DAUGHERTY:
Jackie O
McAndrew, Sourouzian; Alberghini, P. C. Jones;
Ensemble del Teatro Rossini di Lugo, Orchestra del Teatro Comunale
di Bologna, Franklin. Production: Michieletto. Dynamic 33605, 93
mins., subtitled
Michael
Daugherty's opera
Jackie O was commissioned by Houston Grand
Opera in 1995 and received its premiere there in 1997. It has
subsequently received numerous performances, including the 2008
production at the Teatro Comunale di Bologna documented in this DVD
release. Misleadingly referred to as the "world premiere on DVD,"
this Dynamic release is in fact the first commercial DVD recording
of the opera, but it is not a recording of the world premiere. In
1997, Decca released a CD recording of the original Houston cast.
At the time of the commission, Daugherty approached Wayne
Koestenbaum, author of the controversial 1995 book
Jackie Under
My Skin, to write the libretto. Koestenbaum's libretto shares
his book's general quality of being more an odd meditation on
Jacqueline Kennedy-Onassis than a factual representation of her
life. Indeed,
Jackie O can be regarded as a sneering look
back at the late 1960s and the glitzy Pop Art, jet-set mentality of
those times, times which also were the most decisive years in the
former First Lady's life.
The music captures many of the clichés of commercial pop music
of the '60s, including folk, go-go, television styles and lounge
music. Simple motifs - some of them really more riffs that motifs -
predominate. With its number-based structure,
Jackie O has
more in common with a Broadway musical than with a standard opera.
But it has pretensions to being an opera, which robs it of the more
simplistic and obvious plotline so common to the musical. Thus, the
work sits uncomfortably between the two genres, not really
fulfilling the expectations of either.
The libretto frequently relies on the recitation of lists, numbers
and letters of the alphabet, or else on recurring phrases. While
these fill time, they don't really advance the drama. The
assumption seems to be that the listener already is acquainted with
the facts of Jackie's life and the lives of the other principal
characters. Thus, most of the conversations, monologues and
dialogues are fragmentary. In a sense, this is exactly the correct
approach to the subject as the authors wish to represent it. The
results are a lot like Pop Art itself - an attention-getting
surface but no real depth of perspective.

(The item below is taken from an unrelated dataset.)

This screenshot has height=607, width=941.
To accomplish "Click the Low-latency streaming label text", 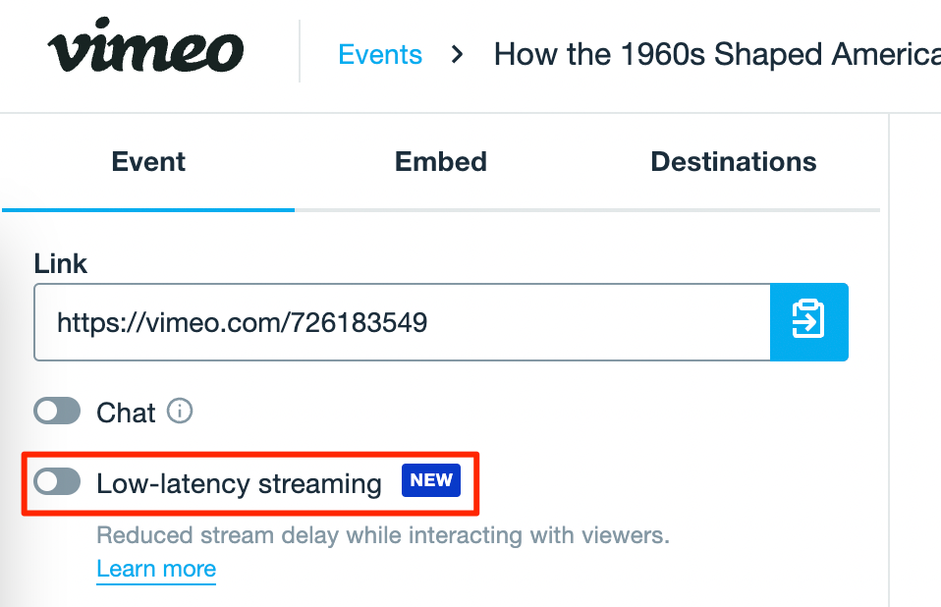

The members of the DVD cast turn in fine vocal performances. Fiona
McAndrew portrays Jackie as an introverted, thoughtful woman of
heart, much more a victim than a beneficiary of her fame. The high
point of the opera comes in an imagined dialogue with Maria Callas
- dazzlingly captured in the depiction by Nora Sourouzian - in
which the two women come to peace with each other. Here, both
singers use all they have to bring the scene to life. It is one of
the few truly engaging moments in the opera, one in which music,
text, stage direction and cast combine to make artistic magic.

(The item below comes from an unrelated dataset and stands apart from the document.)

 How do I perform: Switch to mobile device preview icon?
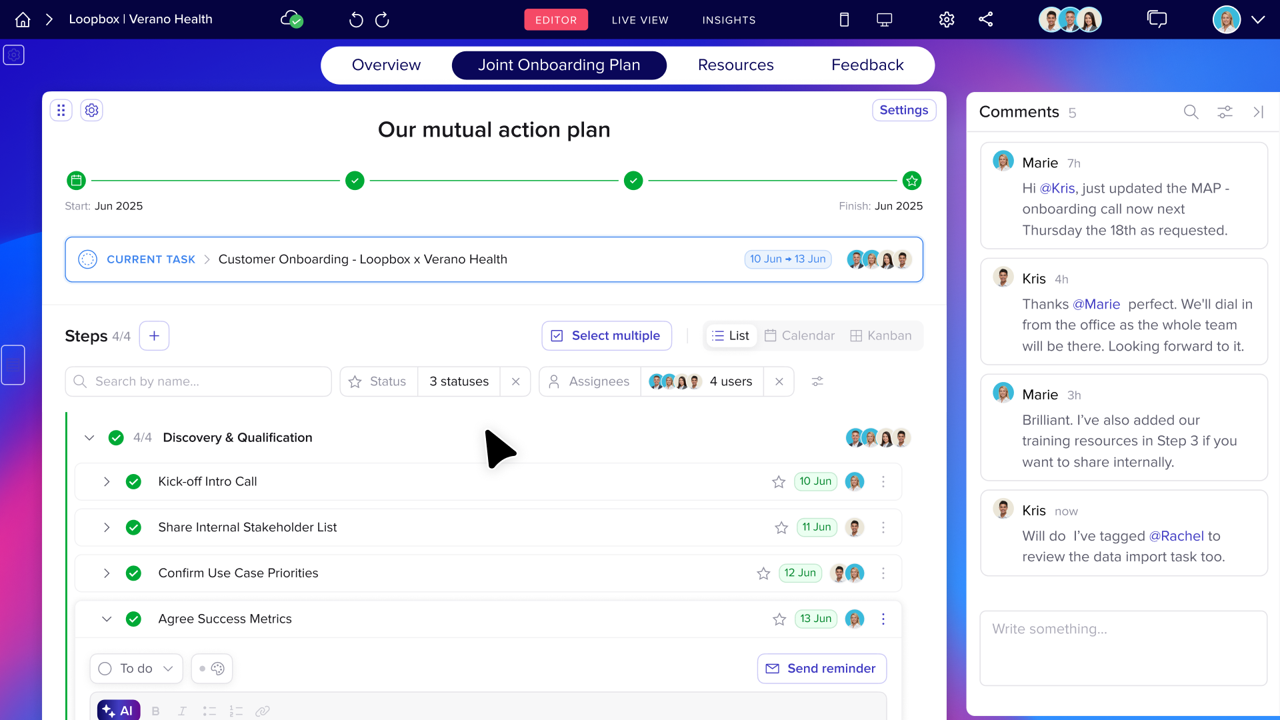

Another surprise comes from Simone Alberghini's portrayal of
Aristotle Onassis. In life, at least as depicted in the popular
press, Onassis came across as a rapaciously acquisitive, arrogant
and shallow tycoon. Curiously, Alberghini presents an Onassis who
has interior depth and even nobility, whose mendacity is offset by
a longing for personal connection. Paul Carey Jones seems spot-on
accurate in his depiction of Andy Warhol - creative, appealing but
essentially impenetrable.
For most of the opera, Damiano Michieletto's stage direction is
dynamic and effective. He makes imaginative use of the enormous,
Warholian Campbell's Soup can that dominates the set. In Act I, the
can serves as a symbol of the Pop Art sensibility and as the
entrance for Jackie to the Hades of marriage to Onassis. In Act II,
the can serves as the bar on board The Christina (Onassis's yacht).
During the "Flame Duet" - the hallucinatory scene described above,
in which Jackie and Callas discuss their losses - the can takes on
the appearance of a gun barrel, as film clips of JFK and Martin
Luther King, Jr., are displayed.
Unfortunately, Michieletto ruins the ending of the opera. As Jackie
and the cast sing a folk song based on a quote from JFK's inaugural
address ("Ask not …"), which celebrates the arrival of the
New Frontier, we are shown film footage of the 2001 World Trade
Center attack. The intent of the number seems to be to show that
the New Frontier dream and the hopes it generated ultimately were
lost. How much more effective, accurate and nuanced it would have
been to show footage of the inaugural celebration of Ronald Reagan,
whose presidency is now widely regarded as the death of the dream.
Instead, Michieletto seems to have gone for the crassness of
showing a moment of deep but unrelated tragedy long after the
Zeitgeist had passed, long after Jackie herself had died, long
after the opera was created. It is an egregious example of an
over-privileged director going for the cheap and easy depiction of
horror in an opera that just barely stands on its own merits.